View larger version (102K): [in this window] [in a new window] [as a PowerPoint slide]   Fig. 1 —Axial CT image of chest at section 18 of Rando phantom (The Phantom Laboratory). Packets of thermoluminescent dosimeters wrapped in cellophane (arrowheads) are placed at anterior, lateral, and center positions in this slice.

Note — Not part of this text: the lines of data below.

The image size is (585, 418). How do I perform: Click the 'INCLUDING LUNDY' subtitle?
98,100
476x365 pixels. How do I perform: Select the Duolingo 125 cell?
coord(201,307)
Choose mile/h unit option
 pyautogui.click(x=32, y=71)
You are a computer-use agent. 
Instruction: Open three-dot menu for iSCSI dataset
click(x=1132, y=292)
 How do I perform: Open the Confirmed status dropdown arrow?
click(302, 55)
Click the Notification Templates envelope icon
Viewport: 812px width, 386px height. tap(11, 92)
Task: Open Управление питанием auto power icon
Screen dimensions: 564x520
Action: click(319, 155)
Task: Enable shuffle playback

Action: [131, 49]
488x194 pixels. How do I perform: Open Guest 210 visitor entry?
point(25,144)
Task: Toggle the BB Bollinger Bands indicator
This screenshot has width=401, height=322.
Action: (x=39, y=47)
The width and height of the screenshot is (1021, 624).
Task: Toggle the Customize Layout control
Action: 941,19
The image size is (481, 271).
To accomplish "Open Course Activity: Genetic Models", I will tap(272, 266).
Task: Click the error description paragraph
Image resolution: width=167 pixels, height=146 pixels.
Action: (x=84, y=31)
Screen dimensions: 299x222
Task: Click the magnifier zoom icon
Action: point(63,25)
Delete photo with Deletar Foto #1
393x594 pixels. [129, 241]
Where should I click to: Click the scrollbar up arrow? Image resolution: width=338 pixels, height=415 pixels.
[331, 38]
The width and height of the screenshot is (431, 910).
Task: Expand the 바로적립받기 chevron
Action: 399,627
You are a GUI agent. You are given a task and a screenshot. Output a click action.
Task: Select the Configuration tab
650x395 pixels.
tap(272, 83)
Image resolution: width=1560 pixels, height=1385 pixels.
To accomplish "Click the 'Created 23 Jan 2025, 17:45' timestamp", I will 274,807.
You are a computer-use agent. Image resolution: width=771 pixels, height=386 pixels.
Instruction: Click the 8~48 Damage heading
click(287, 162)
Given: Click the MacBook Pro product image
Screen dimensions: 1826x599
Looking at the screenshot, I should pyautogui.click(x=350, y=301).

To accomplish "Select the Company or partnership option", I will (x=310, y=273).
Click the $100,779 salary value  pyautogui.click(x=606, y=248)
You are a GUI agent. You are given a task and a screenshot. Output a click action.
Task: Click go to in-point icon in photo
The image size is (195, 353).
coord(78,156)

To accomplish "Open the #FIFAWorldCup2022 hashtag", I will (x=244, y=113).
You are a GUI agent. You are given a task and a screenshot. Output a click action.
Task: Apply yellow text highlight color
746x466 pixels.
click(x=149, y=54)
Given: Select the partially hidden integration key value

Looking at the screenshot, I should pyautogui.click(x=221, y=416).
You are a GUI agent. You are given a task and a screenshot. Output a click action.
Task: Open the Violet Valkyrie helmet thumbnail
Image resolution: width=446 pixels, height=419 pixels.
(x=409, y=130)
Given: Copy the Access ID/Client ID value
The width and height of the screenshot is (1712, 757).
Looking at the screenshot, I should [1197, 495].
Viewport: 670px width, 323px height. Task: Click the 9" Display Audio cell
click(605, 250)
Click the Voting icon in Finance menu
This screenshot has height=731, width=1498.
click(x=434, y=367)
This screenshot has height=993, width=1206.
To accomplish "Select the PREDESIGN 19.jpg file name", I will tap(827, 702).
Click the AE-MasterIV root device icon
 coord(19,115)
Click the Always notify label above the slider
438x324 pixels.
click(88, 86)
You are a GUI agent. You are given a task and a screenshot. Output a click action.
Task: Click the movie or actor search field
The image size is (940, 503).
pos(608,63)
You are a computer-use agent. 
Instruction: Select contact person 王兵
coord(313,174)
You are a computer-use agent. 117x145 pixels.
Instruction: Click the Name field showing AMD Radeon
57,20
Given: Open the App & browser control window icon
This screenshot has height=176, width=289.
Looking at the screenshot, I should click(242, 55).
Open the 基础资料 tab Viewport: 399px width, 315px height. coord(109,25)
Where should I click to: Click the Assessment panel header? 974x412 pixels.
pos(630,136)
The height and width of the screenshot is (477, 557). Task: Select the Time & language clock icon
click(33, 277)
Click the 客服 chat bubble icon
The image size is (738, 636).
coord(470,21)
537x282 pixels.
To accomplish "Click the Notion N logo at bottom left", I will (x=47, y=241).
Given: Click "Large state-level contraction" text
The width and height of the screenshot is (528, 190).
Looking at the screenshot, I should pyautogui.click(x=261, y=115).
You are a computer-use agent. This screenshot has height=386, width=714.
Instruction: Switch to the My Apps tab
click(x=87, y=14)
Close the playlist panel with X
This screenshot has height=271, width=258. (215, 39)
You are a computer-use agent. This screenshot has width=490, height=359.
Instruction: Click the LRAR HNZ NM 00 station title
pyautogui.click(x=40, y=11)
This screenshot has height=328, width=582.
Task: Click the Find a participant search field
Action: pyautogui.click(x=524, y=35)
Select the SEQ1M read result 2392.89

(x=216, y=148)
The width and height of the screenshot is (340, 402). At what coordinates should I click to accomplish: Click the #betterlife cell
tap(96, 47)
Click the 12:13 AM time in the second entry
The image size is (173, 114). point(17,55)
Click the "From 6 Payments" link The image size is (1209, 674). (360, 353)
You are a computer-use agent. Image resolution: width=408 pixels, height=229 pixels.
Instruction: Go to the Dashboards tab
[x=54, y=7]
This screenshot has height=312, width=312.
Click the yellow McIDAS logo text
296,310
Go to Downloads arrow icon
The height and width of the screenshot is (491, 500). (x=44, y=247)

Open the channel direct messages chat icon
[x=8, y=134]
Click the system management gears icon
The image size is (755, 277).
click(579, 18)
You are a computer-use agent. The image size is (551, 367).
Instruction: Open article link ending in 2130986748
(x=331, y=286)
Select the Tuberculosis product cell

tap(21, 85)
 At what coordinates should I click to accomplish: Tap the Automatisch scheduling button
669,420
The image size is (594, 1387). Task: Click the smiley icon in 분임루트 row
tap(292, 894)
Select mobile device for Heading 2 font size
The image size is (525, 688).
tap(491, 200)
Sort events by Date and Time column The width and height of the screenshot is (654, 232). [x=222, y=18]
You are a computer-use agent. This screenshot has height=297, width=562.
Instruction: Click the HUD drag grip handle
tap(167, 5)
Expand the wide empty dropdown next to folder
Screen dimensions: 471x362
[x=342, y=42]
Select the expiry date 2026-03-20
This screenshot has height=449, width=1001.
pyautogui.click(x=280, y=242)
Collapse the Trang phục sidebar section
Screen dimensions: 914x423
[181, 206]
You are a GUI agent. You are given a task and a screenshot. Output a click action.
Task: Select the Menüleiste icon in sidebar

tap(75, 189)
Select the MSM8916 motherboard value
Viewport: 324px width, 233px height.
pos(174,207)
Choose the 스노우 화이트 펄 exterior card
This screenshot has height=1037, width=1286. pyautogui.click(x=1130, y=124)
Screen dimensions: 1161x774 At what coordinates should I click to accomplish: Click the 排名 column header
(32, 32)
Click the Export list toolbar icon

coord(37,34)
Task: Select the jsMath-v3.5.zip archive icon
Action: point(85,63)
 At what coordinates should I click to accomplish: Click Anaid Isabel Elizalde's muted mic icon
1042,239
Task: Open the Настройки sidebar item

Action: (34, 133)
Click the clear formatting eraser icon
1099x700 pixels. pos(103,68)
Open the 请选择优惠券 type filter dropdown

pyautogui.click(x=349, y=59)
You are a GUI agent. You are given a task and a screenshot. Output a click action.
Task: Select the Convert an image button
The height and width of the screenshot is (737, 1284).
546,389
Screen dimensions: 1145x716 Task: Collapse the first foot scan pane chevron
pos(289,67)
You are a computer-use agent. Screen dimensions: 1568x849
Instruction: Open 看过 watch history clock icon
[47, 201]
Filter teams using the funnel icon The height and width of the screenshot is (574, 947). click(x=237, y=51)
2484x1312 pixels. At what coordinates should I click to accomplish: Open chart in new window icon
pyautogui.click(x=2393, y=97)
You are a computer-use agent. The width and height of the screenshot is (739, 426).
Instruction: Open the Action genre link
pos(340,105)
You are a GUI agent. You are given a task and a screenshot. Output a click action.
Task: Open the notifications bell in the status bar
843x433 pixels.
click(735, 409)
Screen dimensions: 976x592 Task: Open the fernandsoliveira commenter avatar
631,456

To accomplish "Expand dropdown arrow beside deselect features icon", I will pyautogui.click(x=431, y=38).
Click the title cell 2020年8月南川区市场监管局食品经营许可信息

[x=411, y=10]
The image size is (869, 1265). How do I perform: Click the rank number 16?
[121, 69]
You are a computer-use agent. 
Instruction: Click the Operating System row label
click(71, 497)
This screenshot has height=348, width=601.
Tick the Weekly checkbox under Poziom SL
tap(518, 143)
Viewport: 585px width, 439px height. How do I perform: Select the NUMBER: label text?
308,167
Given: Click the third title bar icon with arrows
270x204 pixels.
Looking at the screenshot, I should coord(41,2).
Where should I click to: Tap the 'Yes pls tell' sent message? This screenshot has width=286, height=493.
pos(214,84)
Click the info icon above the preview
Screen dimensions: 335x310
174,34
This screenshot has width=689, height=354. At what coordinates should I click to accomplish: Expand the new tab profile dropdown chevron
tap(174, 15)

The second experiment was performed using near-identical techniques. Specific protocols are detailed in Table 2 and were as follows: Light-Speed 4: detector array, 4 x 1.25 mm; field of view, 36 cm; table speed, 7.5 mm/s; rotation time, 0.6 seconds; 120 kVp; pitch, 1.5:1; noise index, 13. LightSpeed 8: detector array, 8 x 1.25 mm; field of view, 36 cm; table speed, 13.5 mm/s; rotation time, 0.6 seconds; 120 kVp; pitch, 1.35:1; noise index, 13. LightSpeed 16: detector array, 16 x 1.25; field of view, 36 cm; table speed, 27.5 mm/s; rotation time, 0.6 seconds; 120 kVp; pitch, 1.35:1; noise index, 11. All exposures were performed with SMART mA. The noise index was chosen based on the SD in the Rando phantom's heart in each CT unit. The SD was set to approximately 8 H for all three scanners. The table speed in the 4-detector unit is the maximal speed allowed in this unit at 4 x 1.25 mm.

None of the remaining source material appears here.